__WHAT YOU ARE ASKED TO DO__. Strip out the pictures and output each remaining line of the data word for word.

__DATASET RECORDS__.

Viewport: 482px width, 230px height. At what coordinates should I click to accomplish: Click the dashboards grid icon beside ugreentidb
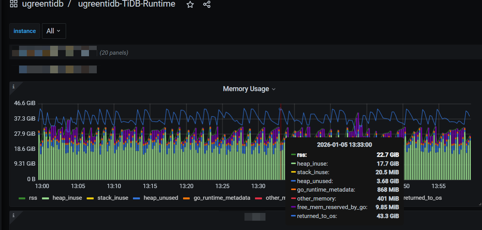(14, 4)
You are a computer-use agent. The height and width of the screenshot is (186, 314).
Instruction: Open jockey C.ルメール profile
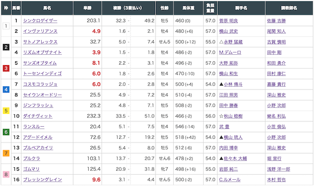[230, 180]
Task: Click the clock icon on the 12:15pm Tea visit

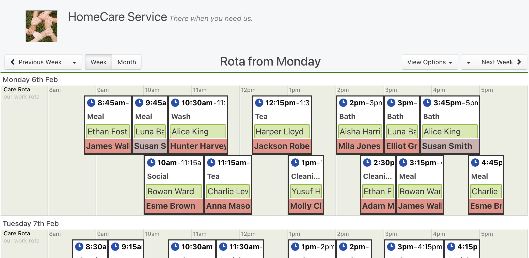Action: click(x=259, y=103)
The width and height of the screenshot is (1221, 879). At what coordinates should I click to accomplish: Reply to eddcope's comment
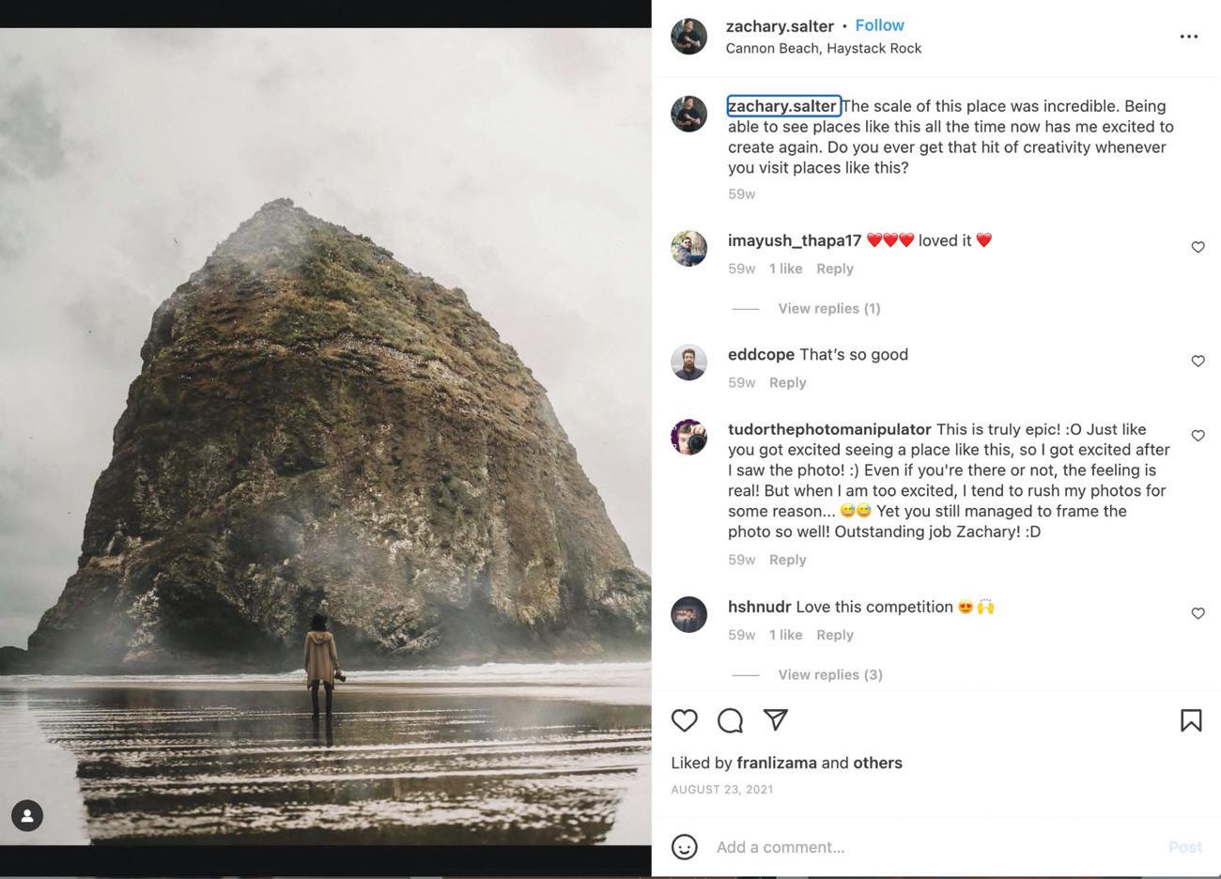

__EXERCISE OUTPUT__.
Viewport: 482px width, 230px height. At what coordinates should I click to accomplish: Click the dashboards grid icon beside ugreentidb
(14, 4)
You are a computer-use agent. The height and width of the screenshot is (186, 314).
Instruction: Open jockey C.ルメール profile
[230, 180]
Task: Click the clock icon on the 12:15pm Tea visit

Action: click(x=259, y=103)
The width and height of the screenshot is (1221, 879). At what coordinates should I click to accomplish: Reply to eddcope's comment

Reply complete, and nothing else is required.